The University of Wisconsin School of Medicine and Public Health is looking to leverage real-world data, including Electronic Health Record (EHR) data, to support groundbreaking data-driven research and generate real-world evidence to improve patient health outcomes.
Requirements
- Extensive experience in NLP and machine learning with a focus on healthcare data, including expertise across the NLP spectrum from classic libraries (e.g., spaCy, NLTK) to modern LLM frameworks (e.g., Hugging Face Transformers, LangChain).
- Proficiency in Python and deep learning frameworks (PyTorch/PyTorch Lightning or TensorFlow/Keras).
- Hands-on experience navigating and analyzing complex Electronic Health Record (EHR) data, including both structured fields (e.g., diagnoses, labs) and unstructured clinical notes.
- Knowledge of medical terminologies and coding systems (e.g., ICD-10, CPT), healthcare data standards (e.g., HL7, FHIR), and regulations (e.g., HIPAA)
- A strong foundation in biostatistics, particularly as it applies to observational research, study design, and causal inference.
- Experience packaging data science solutions into reproducible tools, APIs, or applications for use by a broader research community.
- Stay current with the latest advancements in AI, NLP, and healthcare analytics to propose and implement innovative solutions to complex research challenges.
Responsibilities
- Ensure data quality and integrity through rigorous preprocessing, cleaning, and validation techniques.
- Conduct exploratory data analysis to uncover insights and inform model development.
- Design, develop, validate, and deploy advanced machine learning and NLP models (including LLMs) to extract critical insights from unstructured EHR data, ensuring the reliability and accuracy of these models for research environments.
- Build predictive models to forecast disease risk and progression using data extracted from notes, health outcomes and treatment effectiveness translating model outputs into actionable scientific and clinical insights.
- Collaborate with cross-functional teams, including data engineers, clinicians, and product managers, to integrate NLP solutions into healthcare research.
- Communicate results and insights effectively to both technical and non-technical stakeholders.
- Document methodologies, processes, and findings comprehensively.
Other
- The ideal candidate is curious, self-motivated, and able to work with minimal supervision.
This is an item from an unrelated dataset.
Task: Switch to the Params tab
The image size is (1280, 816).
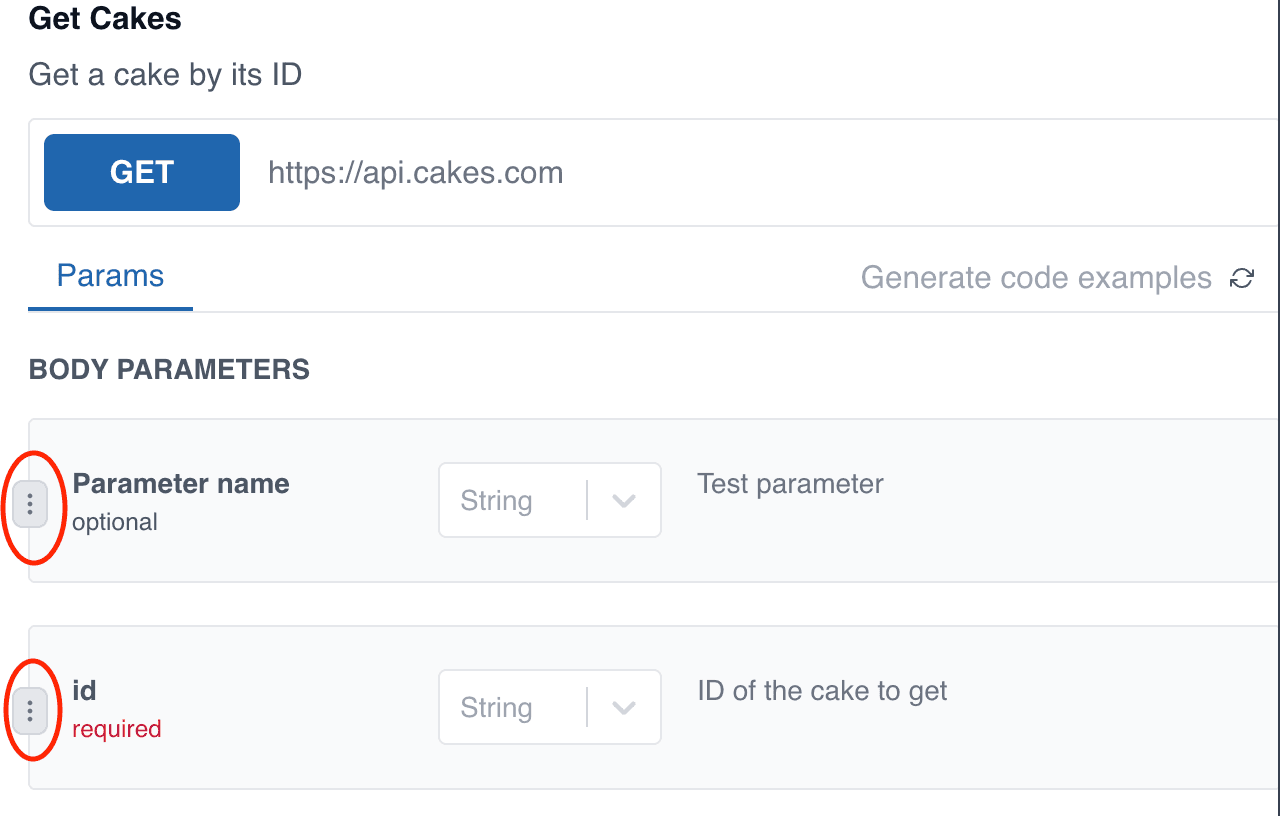Action: coord(110,276)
- The selected candidate must be committed to supporting our research community and upholding SMPH core values of respect, integrity, teamwork, excellence, leadership, innovation, collaboration, accountability, and communication.
- Strong analytical, critical-thinking, and problem-solving skills with a demonstrated ability to work both independently and in a collaborative team environment.
- Excellent written, verbal, and presentation communication skills, evidenced by a strong track record of scientific publications.
- Detail-oriented with a commitment to data accuracy and integrity.